RECIPROCITY, Alex Koonthanam

The term reciprocity is derived from the Latin word, reciprocus, meaning alternating. Taking a closer look, reciprocus, is made up of the prefix re- , back, and pro, forward.  These meanings imply a back and forth movement.  The term, reciproque, similarly means "the natural return, the like, and the reciprocal". Reciprocity is a state or a relationship in which there is mutual action, influence, giving and taking, correspondence between two parties.
To reciprocate is to return good in proportion to the good one has received or to retaliate proportionately for harms. The central philosophical issues surrounding reciprocity are whether reciprocity is a fundamental moral principle or a subsidiary one. How we are to measure fittingness and proportionality and whether the norm of reciprocity requires that we reciprocate for all the good we receive or only for the one's we invite.
The Hegel Dictionary defines reciprocity in relation to causality. Hegel's main argument is that cause and effect are inseparable. More specifically, "causality being the relation of action and reaction, or, more explicitly, of reciprocity, in which two or more substances interact in such a way that the states of the one are both the cause and effect of the states of the other"    This frame of thought can get a little confusing but by examining Kantian philosophy it can be explained further more.  Kant defines reciprocity in terms of mutual action and reaction.  Furthermore, he states that, "substances perceived to co-exist in space stand in thorough going community or mutual interaction or are in thorough going reciprocity".
Gratitude, in its ordinary sense, is as much about having warm and benevolent feelings toward one's benefactors as it is about having obligations to them. Reciprocity, in its ordinary dictionary sense, is broader than that, and broader than all discussions that begin with a sense of mutuality and mutual benevolence.
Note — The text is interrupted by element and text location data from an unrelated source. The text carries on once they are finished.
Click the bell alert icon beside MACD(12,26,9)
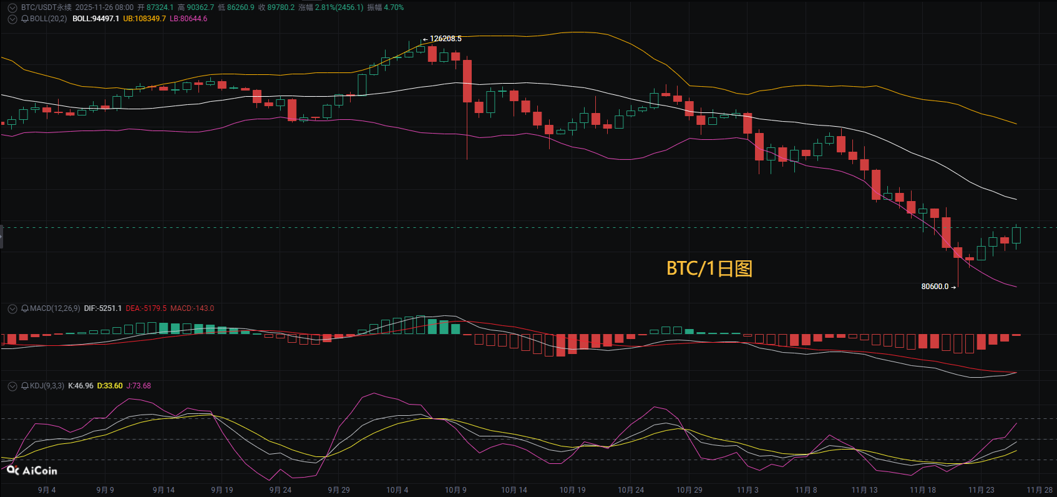Viewport: 1057px width, 497px height. tap(25, 308)
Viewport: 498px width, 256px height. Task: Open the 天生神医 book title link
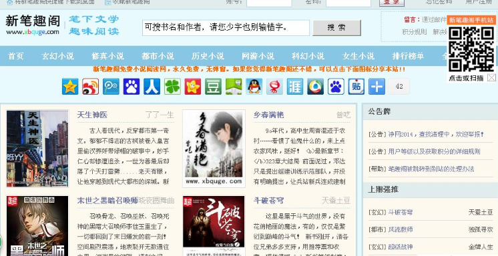pyautogui.click(x=92, y=115)
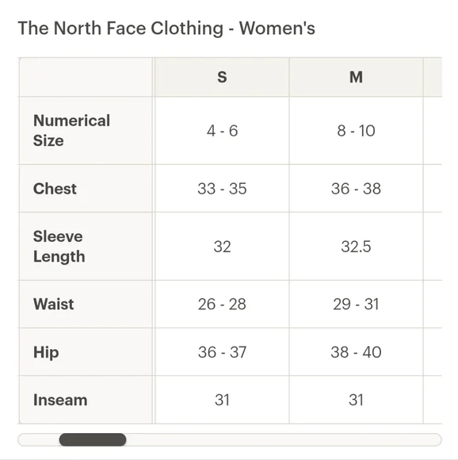Screen dimensions: 458x460
Task: Click The North Face Clothing - Women's heading
Action: click(x=166, y=29)
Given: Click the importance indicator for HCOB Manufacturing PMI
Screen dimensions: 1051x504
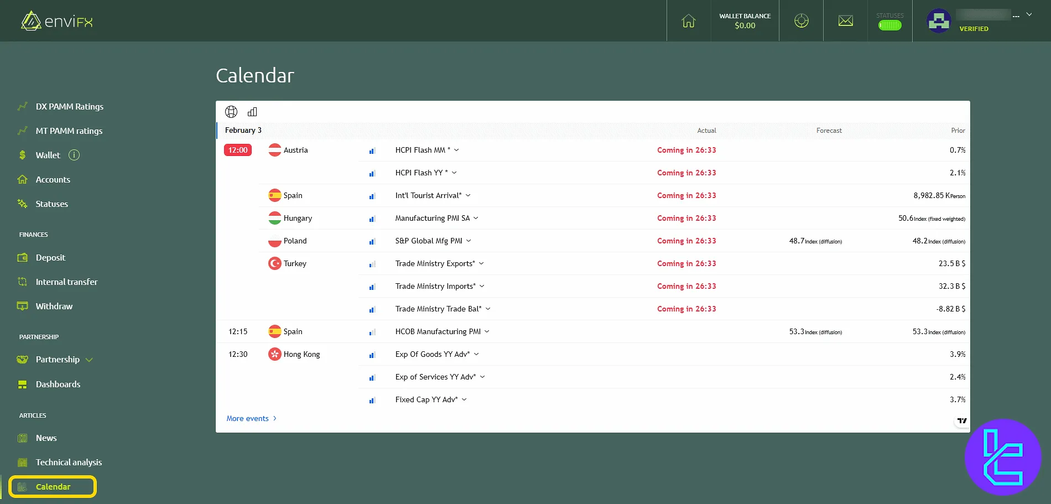Looking at the screenshot, I should click(372, 332).
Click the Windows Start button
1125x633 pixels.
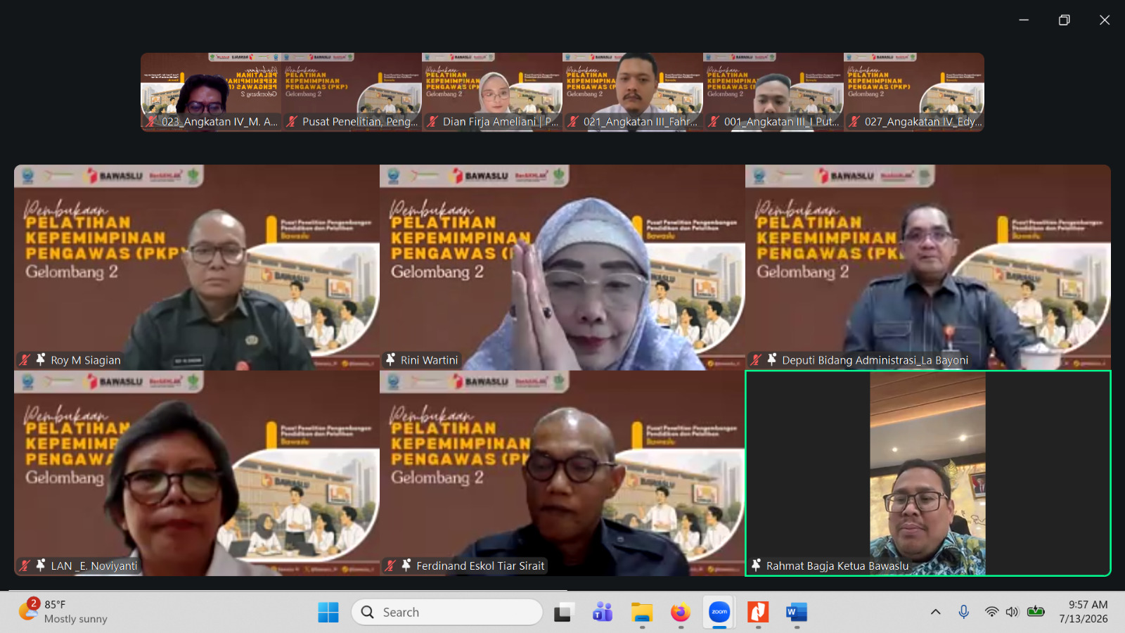[328, 612]
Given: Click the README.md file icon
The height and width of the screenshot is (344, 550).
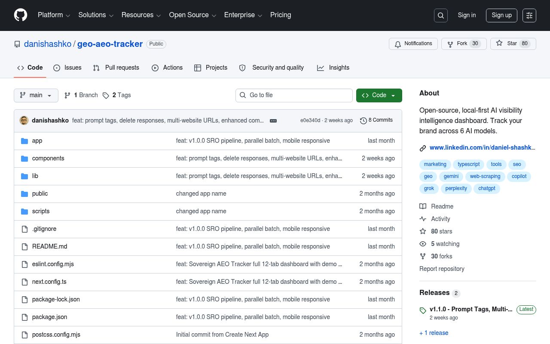Looking at the screenshot, I should click(24, 246).
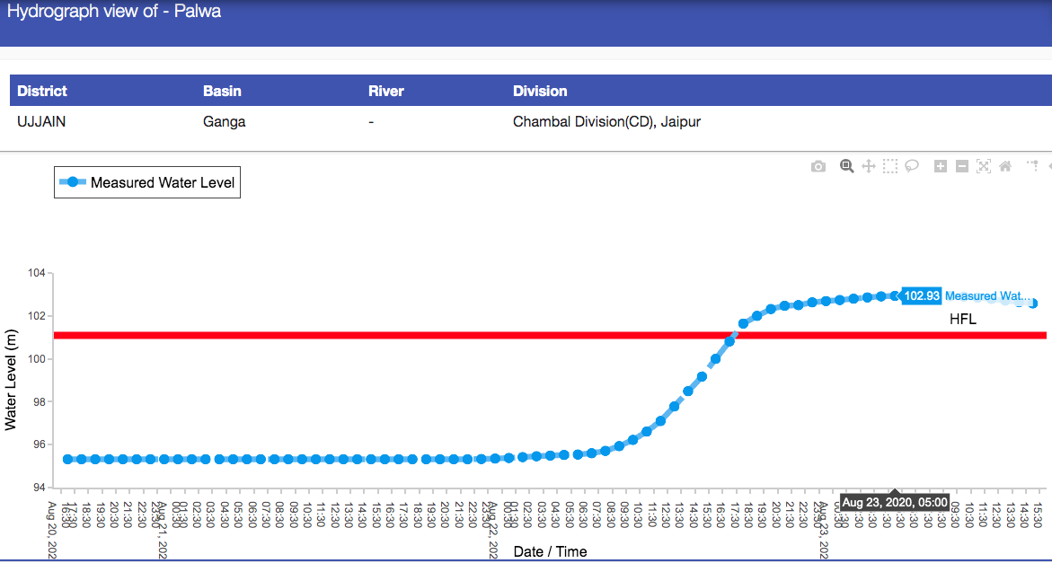Zoom out with minus icon

[x=962, y=166]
Reciprocity pointedly covers arm's-length dealings between egoistic or mutually disinterested people.
Moreover, norms of gratitude do not speak very directly about what feelings and obligations are appropriate toward wrongdoers, or the malicious. Reciprocity, by contrast, speaks directly to both sides of the equation – requiring responses in kind: positive for positive, negative for negative. In this, it also differs from the golden rule, which is compatible with forgiveness and "turning the other cheek" but has notorious difficulties as a basis for corrective justice, punishment, and dealing with people who have unusual motivational structures.
Finally, the idea of enforcing, or carrying out a duty of gratitude, as well as calibrating the extent one's gratitude, seems inconsistent with the warm and benevolent feelings of "being grateful." There is a similar inconsistency in the idea of enforcing a duty to love. Reciprocity, by contrast, because it does not necessarily involve having special feelings of love or benevolence, fits more comfortably into discussions of duties and obligations. Further, its requirement of an in-kind response invites us to calibrate both the quality and the quantity of the response. The norm of reciprocity thus requires that we make fitting and proportional responses to both the benefits and harms we receive – whether they come from people who have been benevolent or malicious. Working out the conceptual details of this idea presents interesting questions of its own.